GREAT POST LARRY. I LOVE THE “YOUR FAVORITE” STUFF. IT’S A BEAUTIFUL STROLL DOWN MEMORY LANE.
KEEP UP THE GOOD WORK GO BLUE OR STAY HOME
Seeing a UK vs UNC game and a Notre Dame game when Joe B. Hall was coaching and UK won both.
The state tournament in Freedom Hall was a highlight of the high school season. The 1965 Breckinridge County was one of the best, as well as the 1966 team. The Ballard and Clay County games in 1988 and 89 were classics. The 1978 Shelby County team with Charlie Hurt. and the last being the 1994 Fairdale team. As I write they all were great, many great great memories of Freedom Hall. The 1980 UL team of Coach Denny Crum,the rally Governor John Y. Brown, Jr. put on for the team upon returning from the NCAA Championship will never be forgotten.
The Kentucky Colonels history is also a memory that cannot be forgotten when mentioning Freedom Hall, and the small high schools having the chance to play the prelim games.. I am grateful for your column and the chance to give feedback toyour columns.

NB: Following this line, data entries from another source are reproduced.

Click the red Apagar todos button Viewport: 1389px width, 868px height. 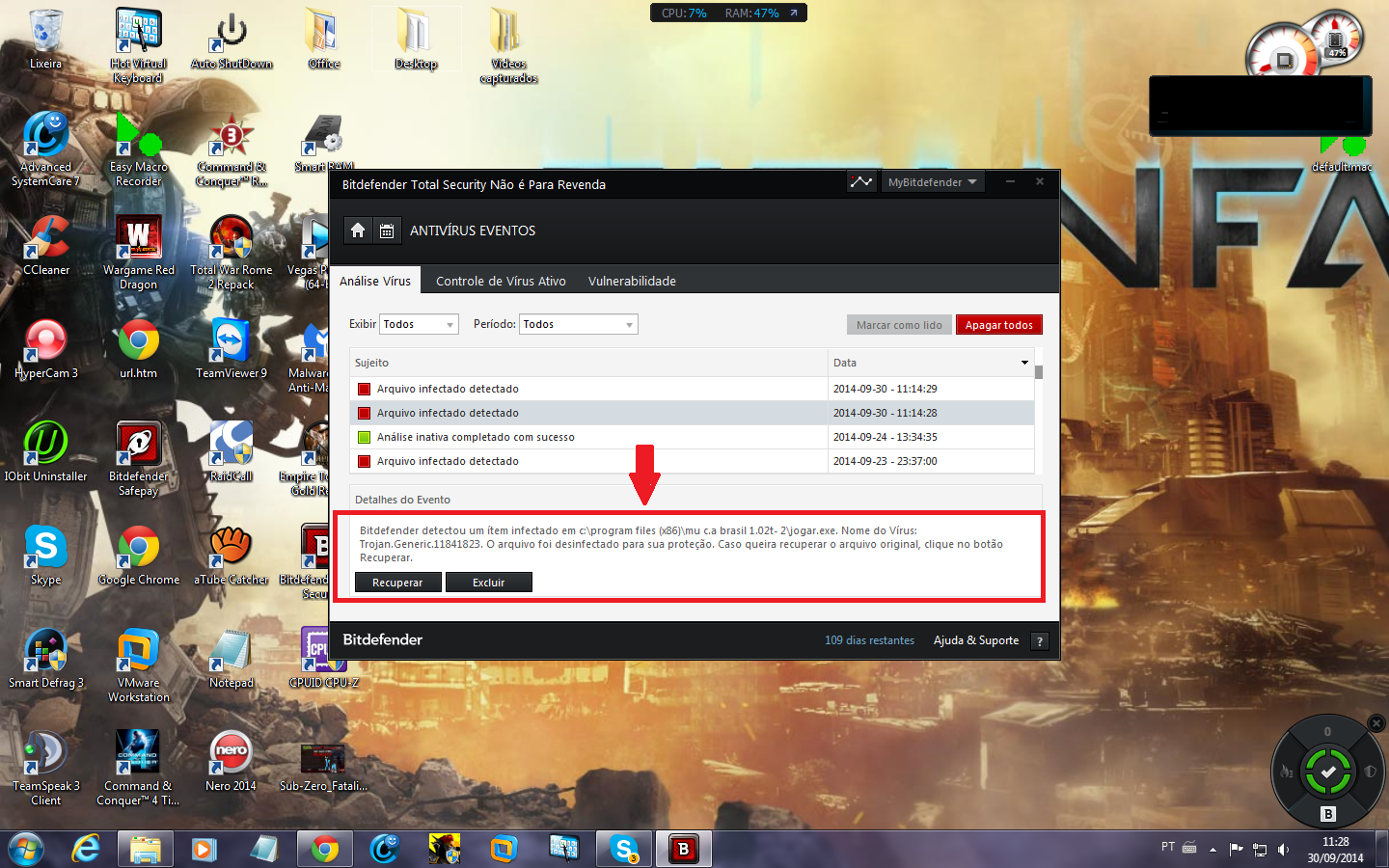998,325
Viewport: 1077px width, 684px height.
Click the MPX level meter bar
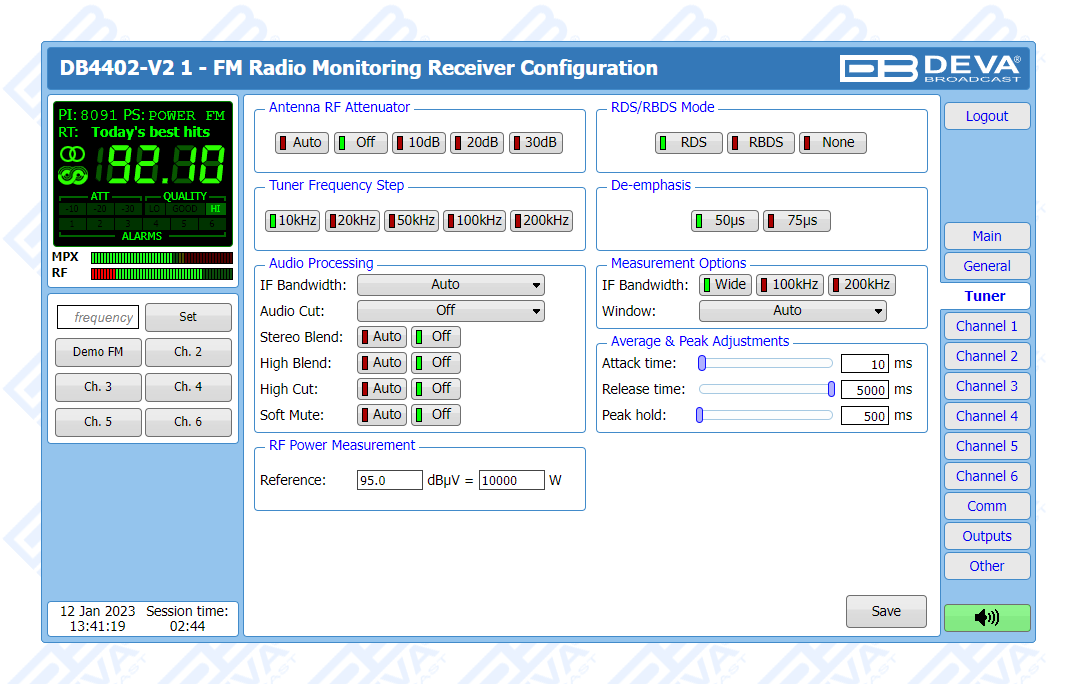(161, 258)
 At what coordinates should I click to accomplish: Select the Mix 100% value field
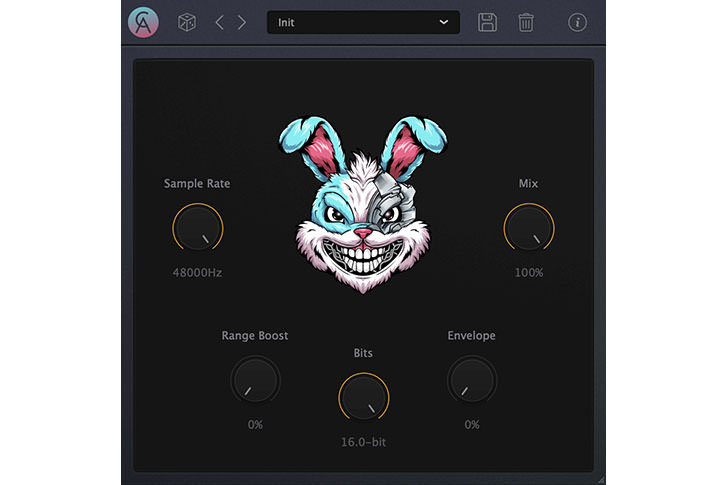coord(528,272)
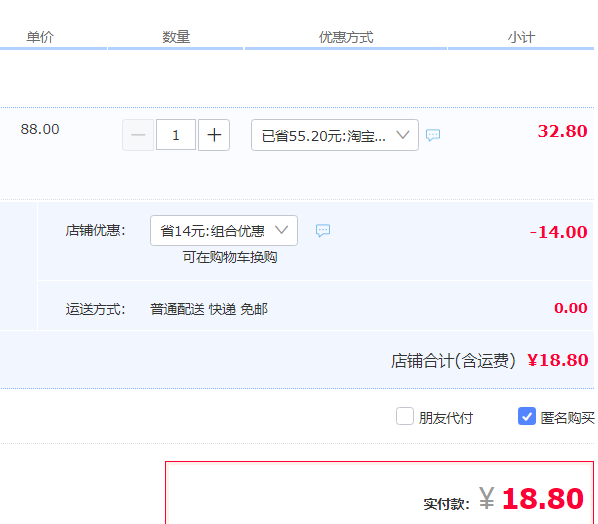This screenshot has width=598, height=524.
Task: Click the 实付款 ¥18.80 total amount
Action: pyautogui.click(x=531, y=498)
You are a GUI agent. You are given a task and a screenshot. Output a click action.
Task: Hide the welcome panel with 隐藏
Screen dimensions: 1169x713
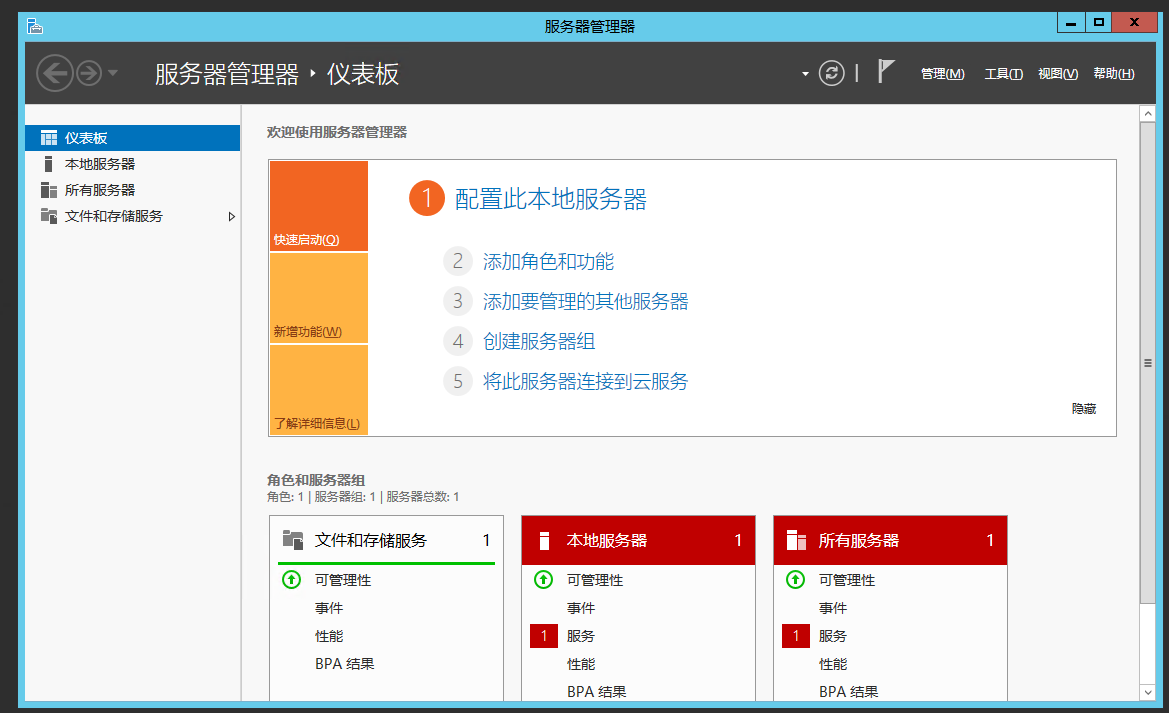click(1083, 409)
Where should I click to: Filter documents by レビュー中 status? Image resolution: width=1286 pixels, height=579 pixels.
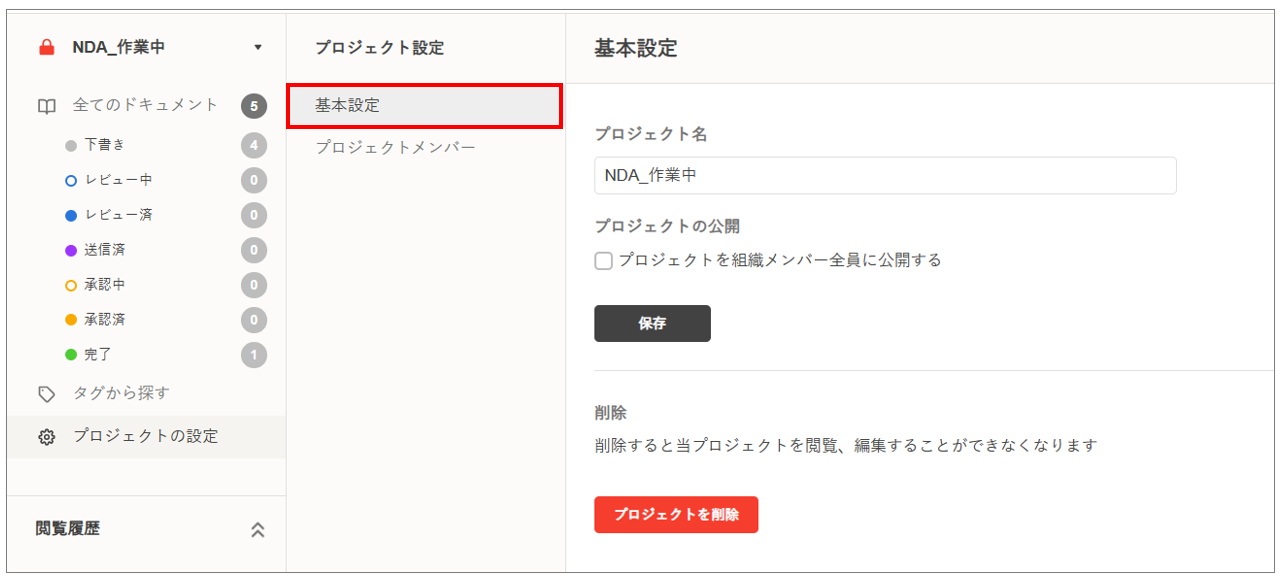coord(118,180)
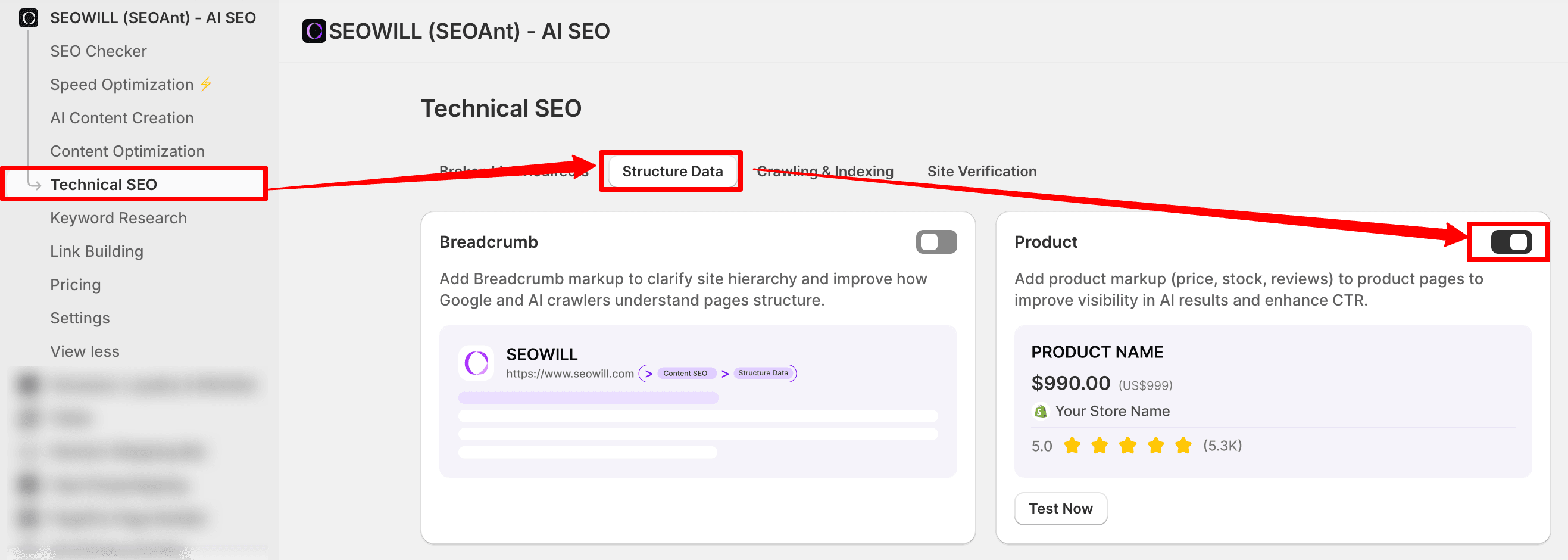Click the Content SEO breadcrumb chip

pyautogui.click(x=685, y=373)

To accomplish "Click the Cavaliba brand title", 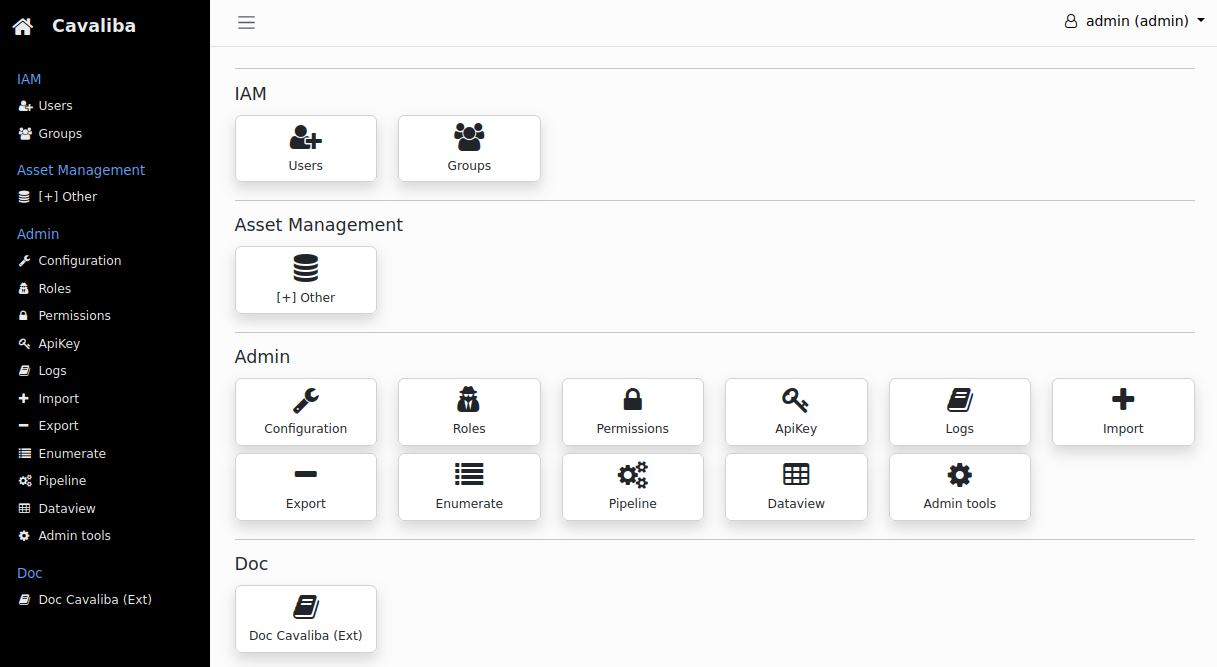I will click(93, 26).
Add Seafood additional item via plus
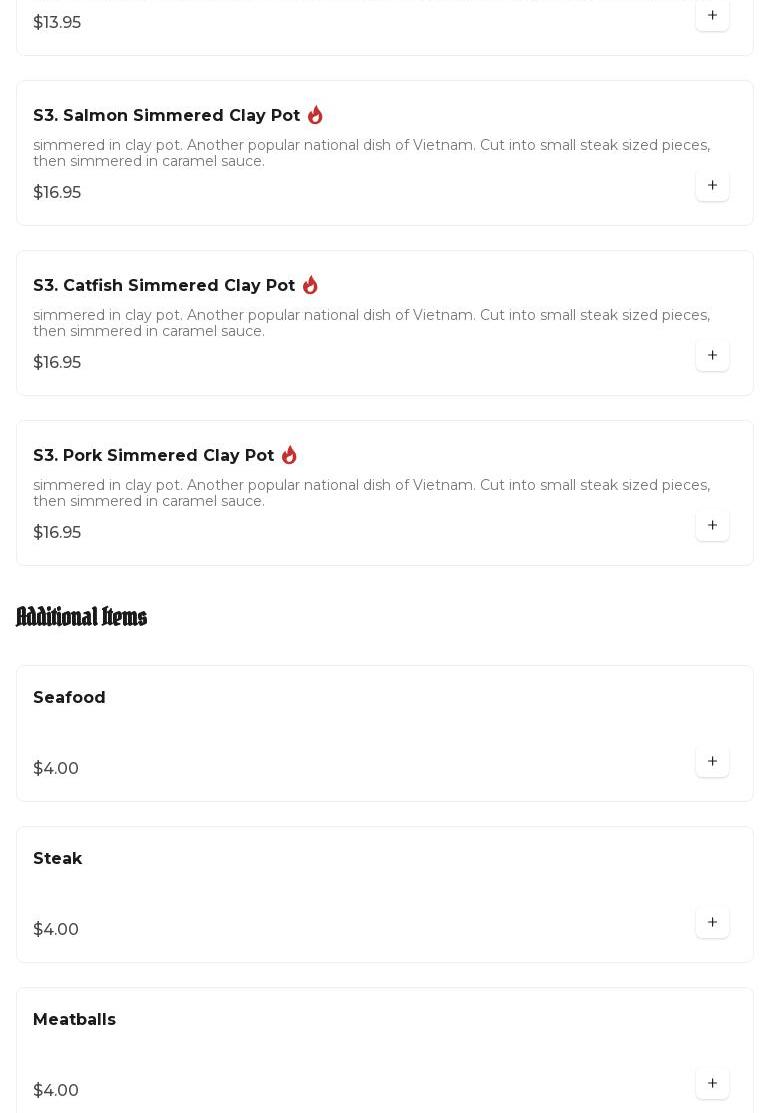Screen dimensions: 770x1113 tap(712, 761)
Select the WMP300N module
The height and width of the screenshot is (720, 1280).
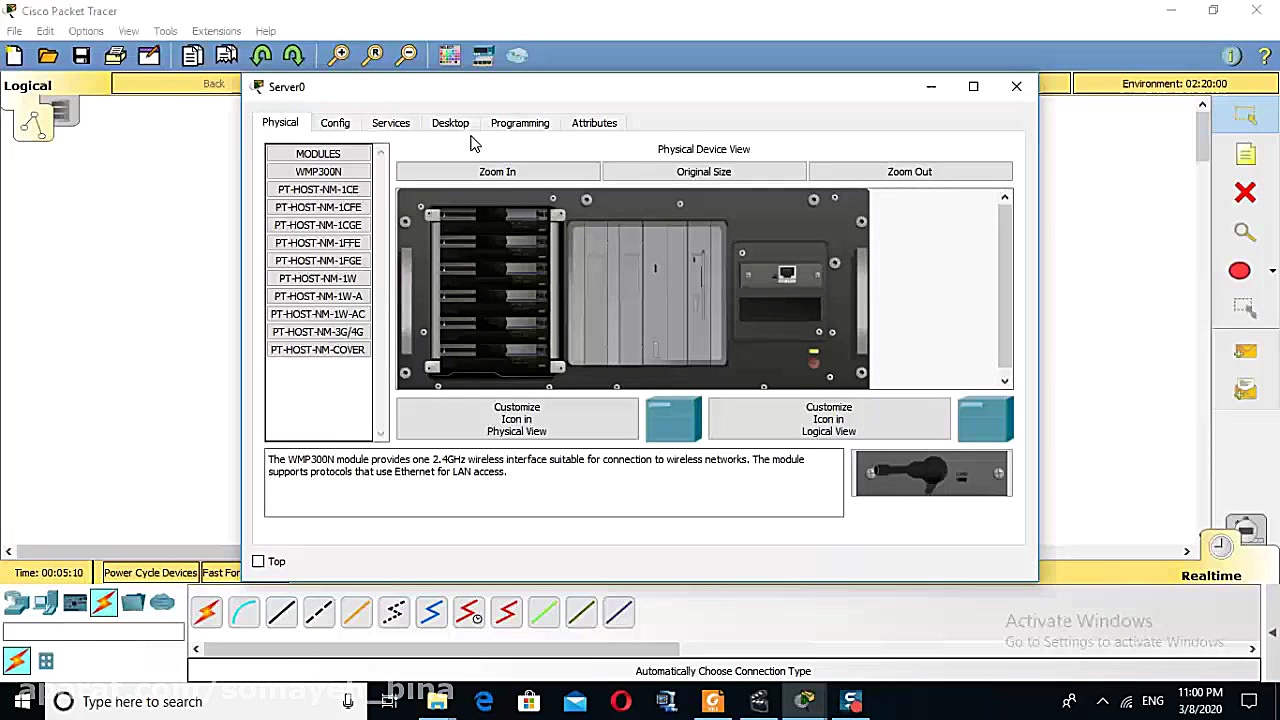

Joe, loved that state tourney memory. so many good ones here. going to be hard on my judges to pick a winner I think
I first became a Wildcat fan by finding Claude Sullivan and the Standard Oil Network in ’55-’56. I got my driver’s license in 1962 and ordered two tickets to the Kentucky-Notre Dame game in Louisville. It was my first time to see Kentucky live. Ted Deaken and Cotton Nash are the players I remember. Parents wouldn’t let me drive so Uncle Harvey took me. I’ll never forget watching that game.
Phillip, that is a great memory. Times that lot of today’s younger fans can’t understand when it meant that much to get to see a game with almost no TV coverage
Lot of great memories. Notre Dame open practices/games. Indiana, North Carolina and Kansas series. Most memorable was witnessing the only triple-double in school history by Chris Mills v. Austin Peay in 1987 or 88. Still tell my kids about that.